Nous sommes bien conscients que certaines questions étaient difficiles. Cela était d’ailleurs voulu ainsi. En effet, pour obtenir une gradation continue dans les niveaux de performance des élèves, il fallait aussi prévoir une gradation dans les niveaux de difficulté des questions. C’est pourquoi vous trouverez, dans le questionnaire, des questions allant du très facile (le charbon est-il une énergie renouvelable ? quel pays a colonisé le Congo ?) au très difficile (dater approximativement la naissance du Soleil, évaluer les écarts de revenus en Belgique).

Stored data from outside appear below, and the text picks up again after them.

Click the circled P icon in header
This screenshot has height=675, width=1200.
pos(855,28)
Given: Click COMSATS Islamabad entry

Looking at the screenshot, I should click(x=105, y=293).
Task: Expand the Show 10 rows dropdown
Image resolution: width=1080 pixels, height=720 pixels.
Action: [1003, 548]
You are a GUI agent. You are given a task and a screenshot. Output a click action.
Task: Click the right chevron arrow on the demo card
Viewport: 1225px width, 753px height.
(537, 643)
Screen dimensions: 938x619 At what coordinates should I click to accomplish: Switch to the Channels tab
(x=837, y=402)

Un tel questionnaire permet d’obtenir, après une attribution de points assez complexe, une note d’évaluation qui présente une courbe de distribution normale (courbe de Gauss) et qui se prête dès lors très bien à des comparaisons objectives entre groupes (type d’enseignement, communauté, sexe, origine sociale, etc…).

Le constat négatif que nous dressons à la suite de cette étude ne se fonde pas sur le fait que les réponses aux questions difficiles étaient souvent mauvaises (cela, nous l’attendions : ces questions étaient destinées à faire la différence entre les « bons » et les « très bons ») mais sur le fait que même les réponses aux questions faciles se sont souvent avérées fort décevantes par rapport à ce que nous escomptions (voir les 26% de réponses incorrectes à la question : « quel pays a colonisé le Congo-Kinshasa ? »).

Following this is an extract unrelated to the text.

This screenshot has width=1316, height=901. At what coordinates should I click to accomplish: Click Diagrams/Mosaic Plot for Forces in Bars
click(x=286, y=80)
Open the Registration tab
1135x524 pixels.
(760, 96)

D’autre part, il importe de comprendre que la technique d’évaluation mise en oeuvre ici n’a rien à voir avec une vulgaire cotation dichotomique du style « bon/mauvais ». Ainsi, pour toutes les questions dont les réponses sont de type numérique, nous ne nous sommes pas contentés de regarder si l’élève fournissait la bonne réponse, mais nous avons mesuré la distance où il se situait par rapport à cette bonne réponse et attribué des notes pondérées, en fonction de ces distances. Par exemple, la part de l’éolien dans la production électrique belge est en réalité d’environ 0,5%. Nous avons mis une note de 100/100 à ceux qui répondaient 1% ou moins, une note de 75/100 à ceux qui répondaient moins de 5%. Et ainsi de suite. On trouvera le détail de ces pondérations et cotations dans l’annexe technique.

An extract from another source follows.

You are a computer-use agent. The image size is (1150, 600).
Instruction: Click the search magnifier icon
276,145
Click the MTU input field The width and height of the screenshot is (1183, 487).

Certes, les choix opérés ainsi continuent de relever d’une appréciation subjective. Mais on touche là à la subjectivité politique propre à ce que nous entendions mesurer : la capacité de comprendre le monde en citoyen critique. Cette subjectivité-là, nous l’assumons évidemment pleinement puisqu’elle est incontournable.

Signalons aussi que très souvent des compétences évaluées n’apparaissaient pas explicitement dans le questionnaire. Ainsi l’épreuve principale dans la datatation des événements historiques ou préhistoriques consistait-t-elle à produire une chronologie correcte (situent-ils la disparition des dinosaures avant ou après l’apparition de l’agriculture ?) même si la datation proprement dite était également prise en compte dans l’évaluation des élèves. Autre exemple : pour l’estimation de la part des différentes sources d’énergie dans notre production d’électricité, une « épreuve cachée » consistait à vérifier si les élèves totalisaient bien (à peu près) 100%. Ce qui fut loin d’être le cas…
Quand nous demandions aux élèves d’estimer, à partir de la donnée du revenu moyen d’un ménage belge, celui des 10% les plus riches et celui des 10% les plus pauvres, l’objectif n’était pas de voir s’ils connaissaient ces revenus, mais de juger de leur perception des écarts de revenus dans notre pays. Lorsqu’on observe que pour un quart des élèves le rapport de richesse entre les déciles extrêmes ne dépasse un rapport de 1 à 2, n’est-ce pas significatif quant à une absence de perception des inégalités sociales ?

Pareillement, dans les questions à choix multiples, nous ne nous sommes pas contentés d’observer si l’élève avait indiqué la bonne réponse. Celui qui considère que les noirs d’Amérique sont les « descendants de populations indigènes » précolombiennes n’a pas droit à la même cotation que celui qui se trompe en croyant qu’il s’agit des descendants de « serviteurs des premiers colons ». Et celui qui cite erronément (mais de peu) le Japon parmi les quatre pays ayant eu le plus de victimes durant la Seconde guerre mondiale est évidemment autrement jugé que celui qui imagine pouvoir y faire figurer la Belgique.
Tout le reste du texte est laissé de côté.